I was right.  More than ever I missed my home.  Rustamayah was not a great place, but I had my battle buddies to keep me company, and keep my head up when times got tough.  I will never forget my time in Iraq, and I will never forget the men and women who went with me, even more so the ones that didn't make it back.  I still believe we did a good thing despite all the negativity. 

My nation is now in trouble.  The politics don't really matter the stress is plain and painful to see.  Kids are still going to the mall, and young couples are still getting married, so life is going on, but the strain is plain on everyone's face.  The thing that bothers me most is that I can't fight an enemy here, or I would.  It is heartbreaking to watch partisans divvy us up, and rip us apart, but even more heartbreaking to see our people look hopeless.  There is hope.  The home I came back to in 2007 was different than the one I left, I was different.  The future may not seem bright, but we still hold the flame alive.  The United States is not a place it's an idea.  As long as I hold that flame alive, and provide light in this dark time, I am never far from the home I love. 


Kbob said...

Any person who has served in a war zone and comes home realizes what a blessing this country is and how fortunate we are to live in this beautiful country. What I can't understand is how painfully stupid people are when it comes to politics. People don't investigate the claims the political parties put out. We are going through a period in our history where we are at a tipping point and I believe people sense that. Liberalism without common fiscal sense or conservatism without compassion are both bad options. Where are the bold leaders that are willing to tell us the truth and are willing to explain that there is really nothing that is free there always is a cost.

TMLutas said...

Thank you for your service.

It saddens me to think you believe you can't fight here. There's no physical violence to be performed but there's certainly a fight.

Consider this:
For non-professionals, there's a certain number of hours that it's reasonable to expect to be devoted to the civic task of the citizen, to keep your eyes open, judge performance for elections, and petition in between to make things better. Think on it and pick a number of hours per week, then read the next line.

My experience is that people pick an number between 1-5 and it's heavily weighted towards the low end of the distribution.

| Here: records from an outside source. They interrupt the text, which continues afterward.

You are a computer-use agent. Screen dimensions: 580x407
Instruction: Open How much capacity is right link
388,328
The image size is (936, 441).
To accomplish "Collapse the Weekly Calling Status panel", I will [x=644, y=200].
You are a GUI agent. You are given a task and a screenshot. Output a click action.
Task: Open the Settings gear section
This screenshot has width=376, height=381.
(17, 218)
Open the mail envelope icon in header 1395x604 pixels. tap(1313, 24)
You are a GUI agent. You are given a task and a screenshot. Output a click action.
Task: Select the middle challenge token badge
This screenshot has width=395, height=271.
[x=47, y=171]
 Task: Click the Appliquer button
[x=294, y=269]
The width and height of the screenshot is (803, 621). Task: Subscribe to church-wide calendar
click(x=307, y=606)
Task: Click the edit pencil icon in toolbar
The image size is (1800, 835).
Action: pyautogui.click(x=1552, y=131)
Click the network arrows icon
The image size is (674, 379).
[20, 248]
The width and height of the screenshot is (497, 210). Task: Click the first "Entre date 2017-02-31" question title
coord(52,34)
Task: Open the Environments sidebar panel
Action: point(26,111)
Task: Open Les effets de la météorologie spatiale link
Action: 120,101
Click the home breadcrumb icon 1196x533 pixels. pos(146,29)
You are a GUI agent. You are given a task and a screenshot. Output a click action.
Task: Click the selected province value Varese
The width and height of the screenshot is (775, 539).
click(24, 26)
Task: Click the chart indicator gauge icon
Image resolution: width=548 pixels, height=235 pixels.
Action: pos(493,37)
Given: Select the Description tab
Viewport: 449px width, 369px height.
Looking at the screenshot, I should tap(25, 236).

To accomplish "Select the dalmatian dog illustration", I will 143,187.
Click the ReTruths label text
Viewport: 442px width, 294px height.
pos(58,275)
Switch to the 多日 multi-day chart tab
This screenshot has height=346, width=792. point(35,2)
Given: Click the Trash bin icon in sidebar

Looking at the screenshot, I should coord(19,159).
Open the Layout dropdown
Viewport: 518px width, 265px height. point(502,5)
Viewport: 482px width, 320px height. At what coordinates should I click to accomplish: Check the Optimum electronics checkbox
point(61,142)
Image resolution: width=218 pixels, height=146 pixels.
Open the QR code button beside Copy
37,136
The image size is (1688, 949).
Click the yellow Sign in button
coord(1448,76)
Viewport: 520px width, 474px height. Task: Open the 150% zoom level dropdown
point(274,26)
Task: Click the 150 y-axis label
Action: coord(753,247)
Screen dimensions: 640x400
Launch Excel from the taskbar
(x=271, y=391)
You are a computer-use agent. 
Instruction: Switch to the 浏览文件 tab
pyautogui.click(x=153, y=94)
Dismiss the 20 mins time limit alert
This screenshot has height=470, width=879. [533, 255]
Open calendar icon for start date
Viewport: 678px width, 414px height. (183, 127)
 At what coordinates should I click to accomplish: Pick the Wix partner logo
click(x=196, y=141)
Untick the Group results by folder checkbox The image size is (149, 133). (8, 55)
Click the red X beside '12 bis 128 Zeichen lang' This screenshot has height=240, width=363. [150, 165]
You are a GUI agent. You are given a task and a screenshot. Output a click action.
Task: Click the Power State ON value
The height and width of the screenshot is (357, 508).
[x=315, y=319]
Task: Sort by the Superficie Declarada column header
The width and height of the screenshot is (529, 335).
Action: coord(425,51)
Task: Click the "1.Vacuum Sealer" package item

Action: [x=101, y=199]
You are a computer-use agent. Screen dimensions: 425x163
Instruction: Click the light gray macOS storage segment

Now whatever number that you picked, consider the size of the task. You have to oversee the $4T federal government, your state government, generally a county government, very often a local government, and a whole mess of boards, committees, and special districts all of which can tax and regulate and spend wisely or foolishly. Realistically, can a citizen do that all in the hours you picked all on his own? Nobody thinks so.

But the job *can* be done. The tools *have* been developed. You can find them in corporate offices nearly everywhere in big business. They're called business intelligence. You can find them in the engineering standards committees under the title Web 3.0 or Semantic Web.

If we don't close the gap between the task at hand and ordinary citizen capacity to oversee, the republic is through. It can be done and I think we have the time to do it but it is going to take a lot of work.